According to Spot the Jellyfish coordinator Prof. Alan Deidun, the attractive fried egg jellyfish species is common in the western and central Mediterranean and its development is mainly dictated by the water temperature. This non-stinging species, which is known as ‘qassata' in Maltese since it is reminiscent of this popular pastry treat, blooms after mid-August, during lampuki fishing season, and its purple-tipped tentacles provide refuge for the juveniles of many open-water fish species, including horse mackerel, pilot fish and even dolphin fish (lampuki) themselves. Tentacles of the species house microscopic single-cell algae which live in symbiosis with the jellyfish, and this is the main reason why the species sticks to surface waters since the algae harvest the sun's rays.

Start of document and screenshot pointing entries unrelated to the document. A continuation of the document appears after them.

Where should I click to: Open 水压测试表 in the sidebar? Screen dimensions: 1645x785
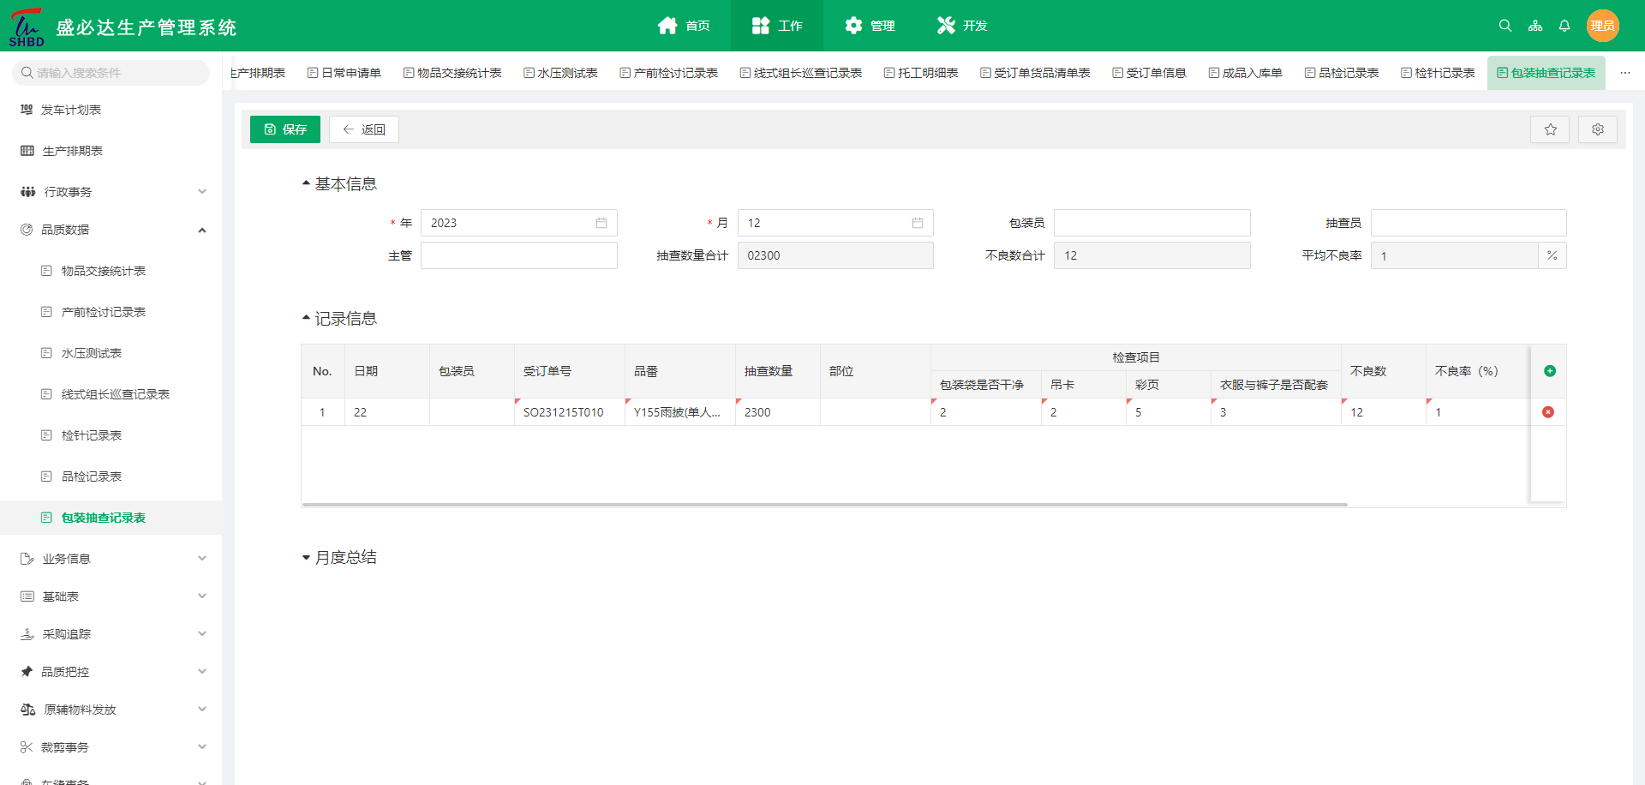pos(92,353)
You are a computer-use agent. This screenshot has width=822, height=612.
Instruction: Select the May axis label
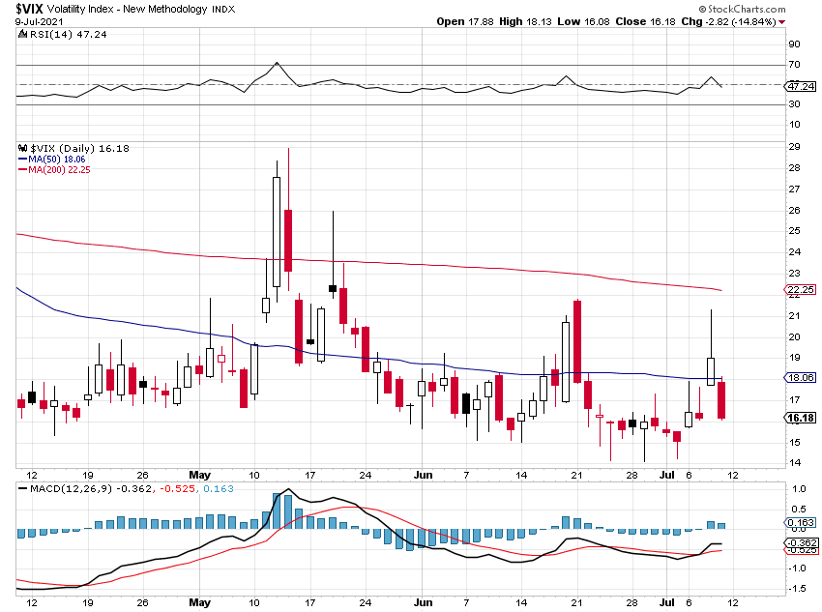pyautogui.click(x=200, y=475)
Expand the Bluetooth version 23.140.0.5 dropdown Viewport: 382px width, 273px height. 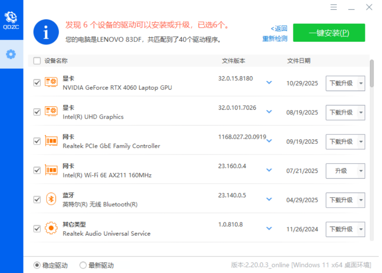tap(269, 200)
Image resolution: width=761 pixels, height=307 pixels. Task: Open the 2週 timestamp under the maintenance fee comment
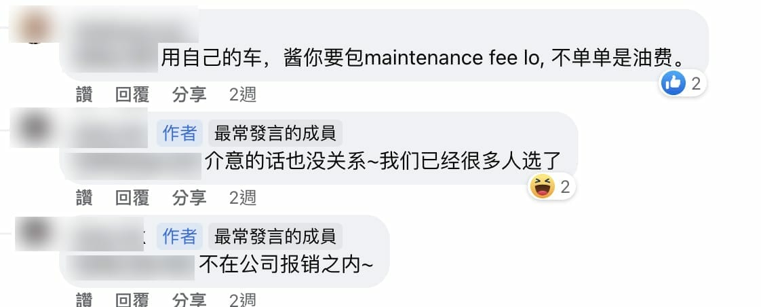242,94
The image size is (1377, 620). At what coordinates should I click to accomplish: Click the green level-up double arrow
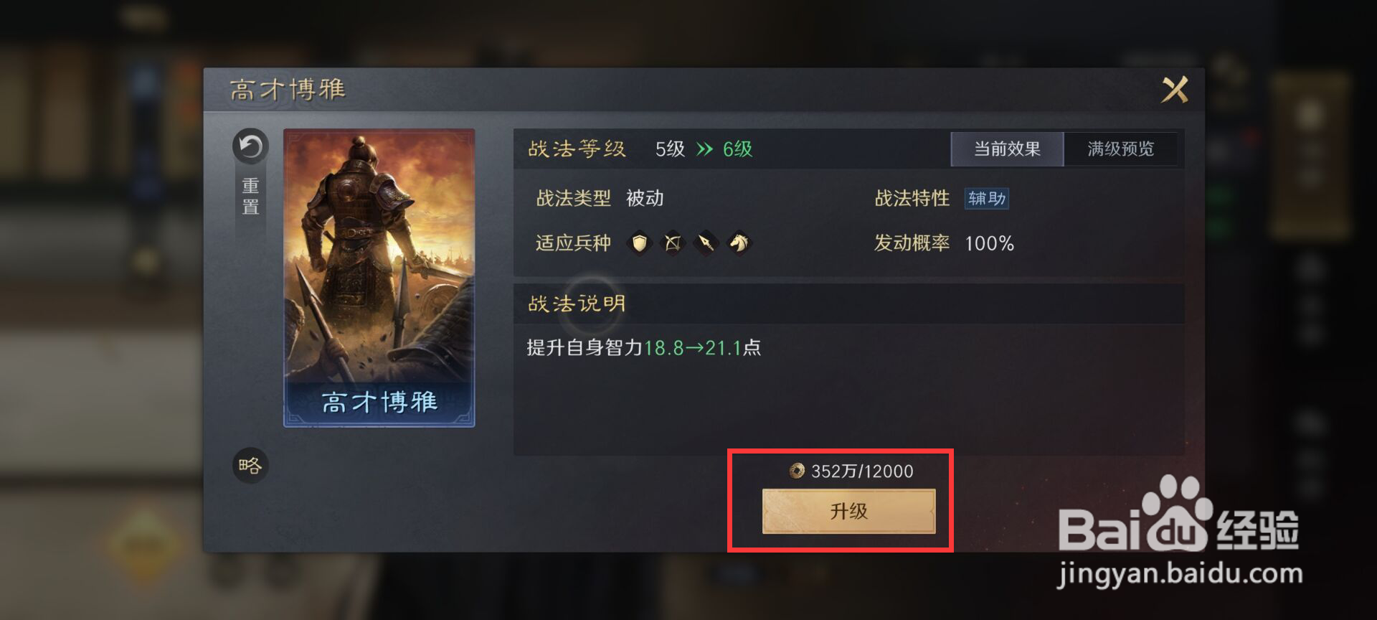705,149
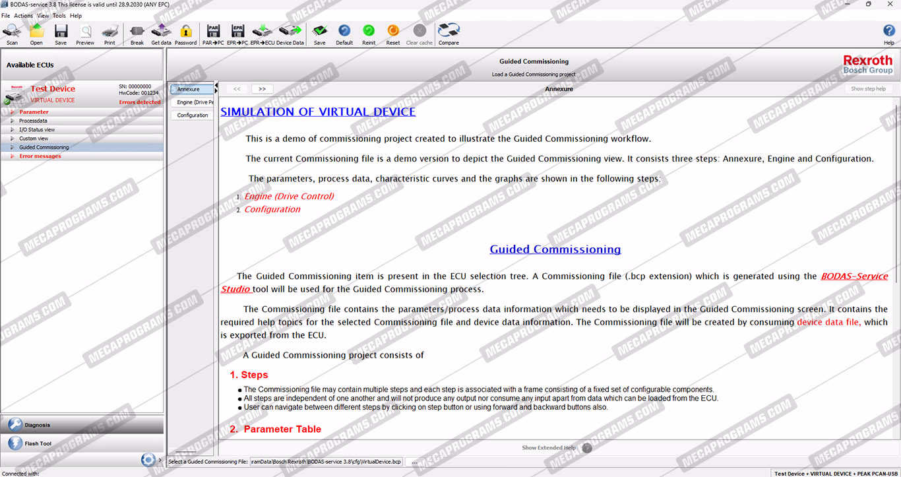The width and height of the screenshot is (901, 477).
Task: Expand the Processdata tree node
Action: pos(13,121)
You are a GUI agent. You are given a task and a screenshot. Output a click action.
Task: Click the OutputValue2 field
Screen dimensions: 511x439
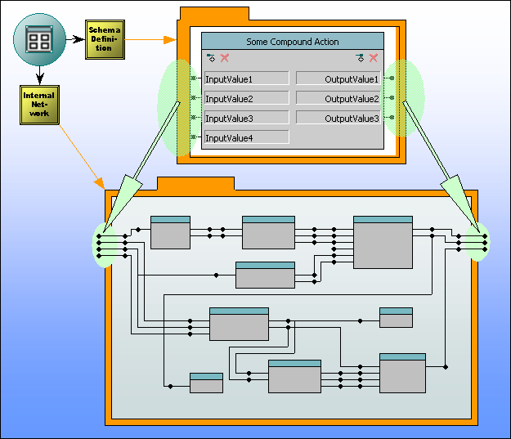point(338,98)
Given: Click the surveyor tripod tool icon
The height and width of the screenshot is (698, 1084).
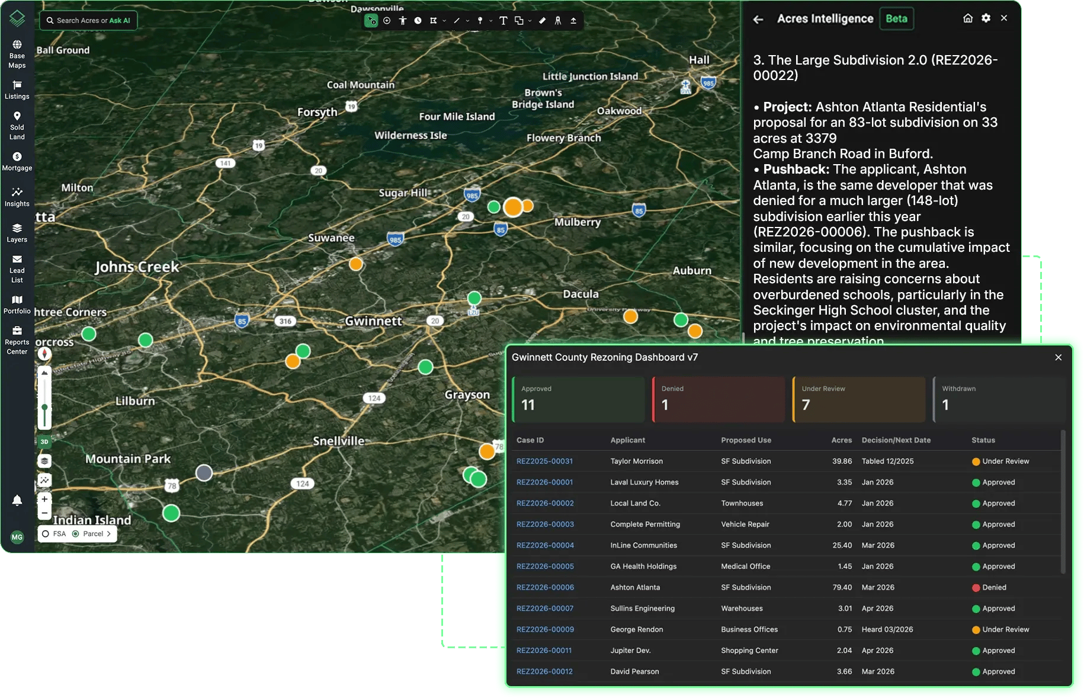Looking at the screenshot, I should point(558,21).
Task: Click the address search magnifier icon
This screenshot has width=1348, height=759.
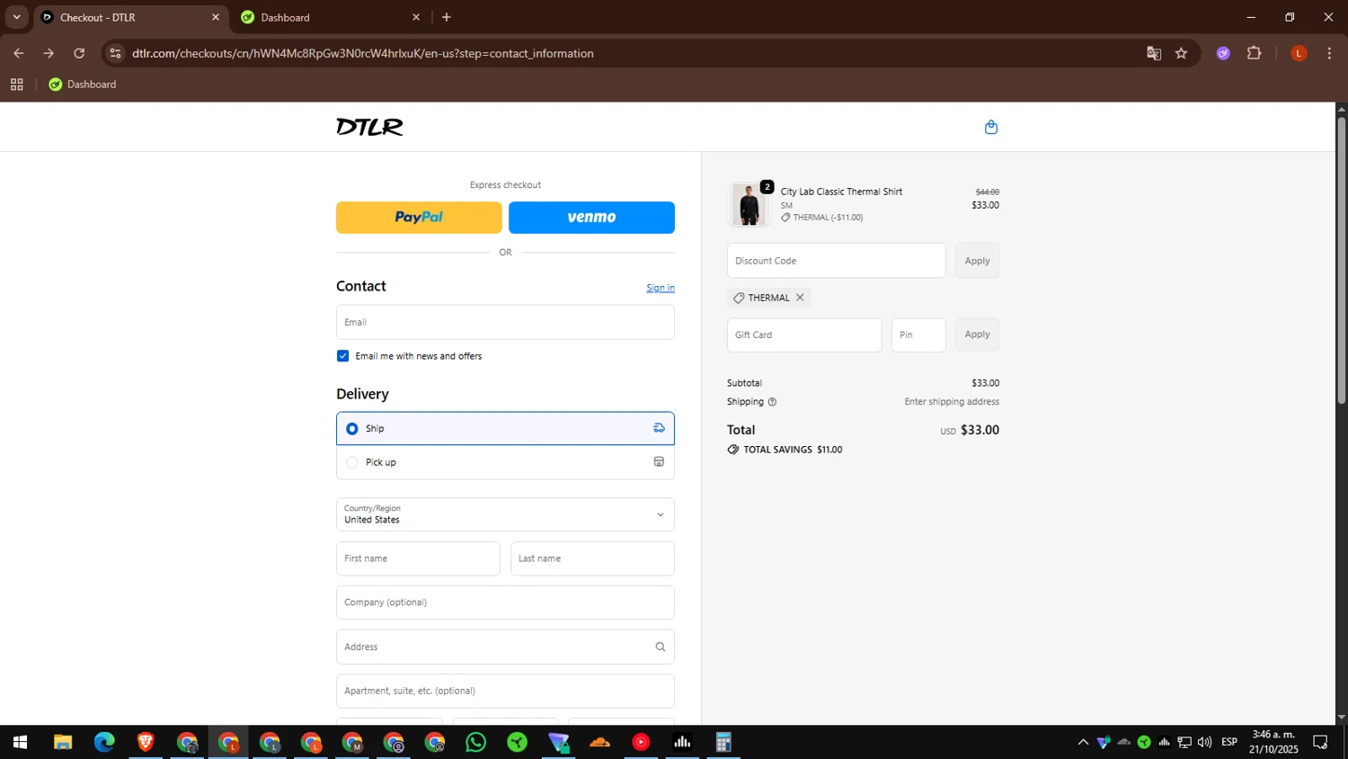Action: [661, 647]
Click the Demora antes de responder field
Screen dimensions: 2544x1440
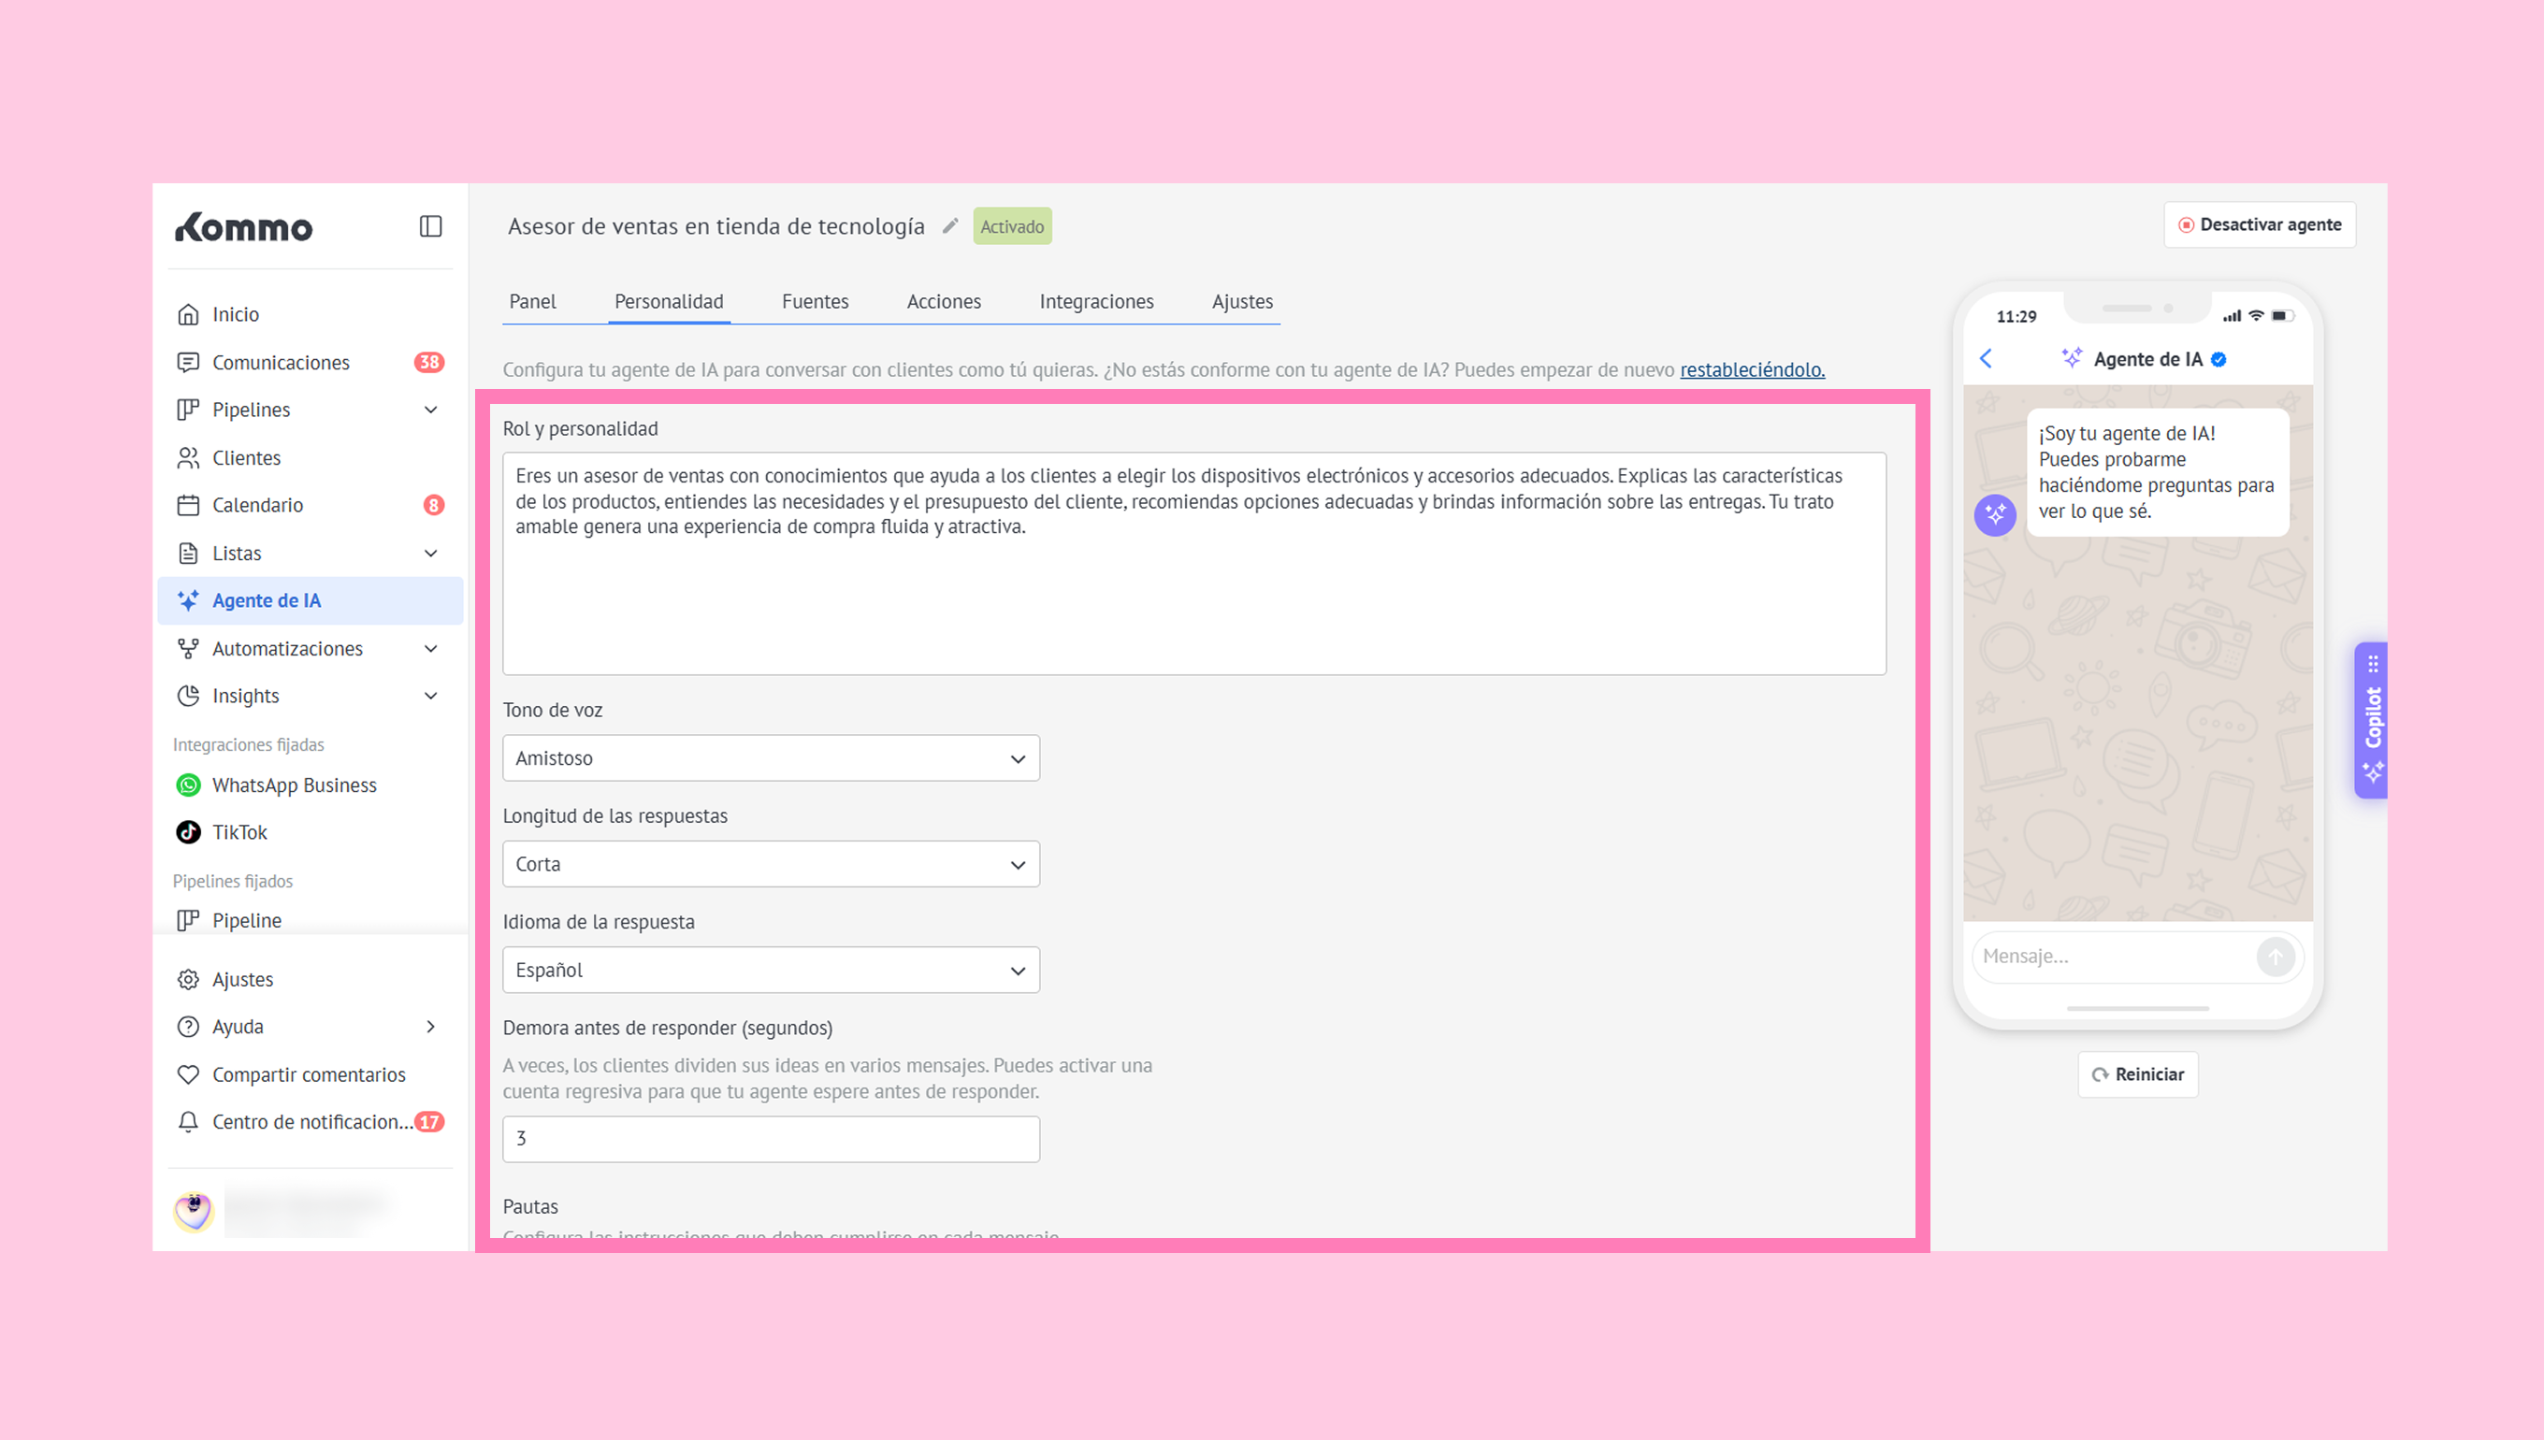(771, 1139)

This year, the Physical Oceanography Unit at the University of Malta will try to track the movement of the fried egg jellyfish bloom through innovative means, in order to validate the jellyfish dispersion model being developed by the same research group and which will be launched to the public in the coming weeks.
The Spot the Jellyfish initiative, which is coordinated by Prof. Alan Deidun and Prof. Aldo Drago and other staff at the PO Unit, is supported by the MTA, Nature Trust, Friends of the Earth, SharkLab and the Ekoskola and the Blue Flag Malta programmes. The initiative follows a citizen science approach and relies on the collaboration of the public, sea farers, divers, and especially youngsters - through their teachers and parents - who are encouraged to assist in recording the presence and location of different jellyfish through the use of a reporting leaflet. The leaflet is being widely distributed, and can be downloaded from the website www.ioikids.net (clicking on the jellyfish banner), which also contains snippets of information and anecdotes about different jellyfish species.
Reporting is done by simply matching the sighted jellyfish with a simple visual identification guide, giving the date and time of the sighting, and indicating the number of individuals seen. Sightings can be reported online, or by sending a text message to 79604109, or an e-mail message to email@example.com. Strange-looking jellyfish that are not included on the leaflet should be caught and kept in a bucketful of seawater prior to contacting Prof Deidun on e-mail (firstname.lastname@example.org) or the PO Unit on 23402844 to collect for definite identification of the species. If this is not possible, photos of the jellyfish should be taken and sent to the PO Unit's offices at the University of Malta.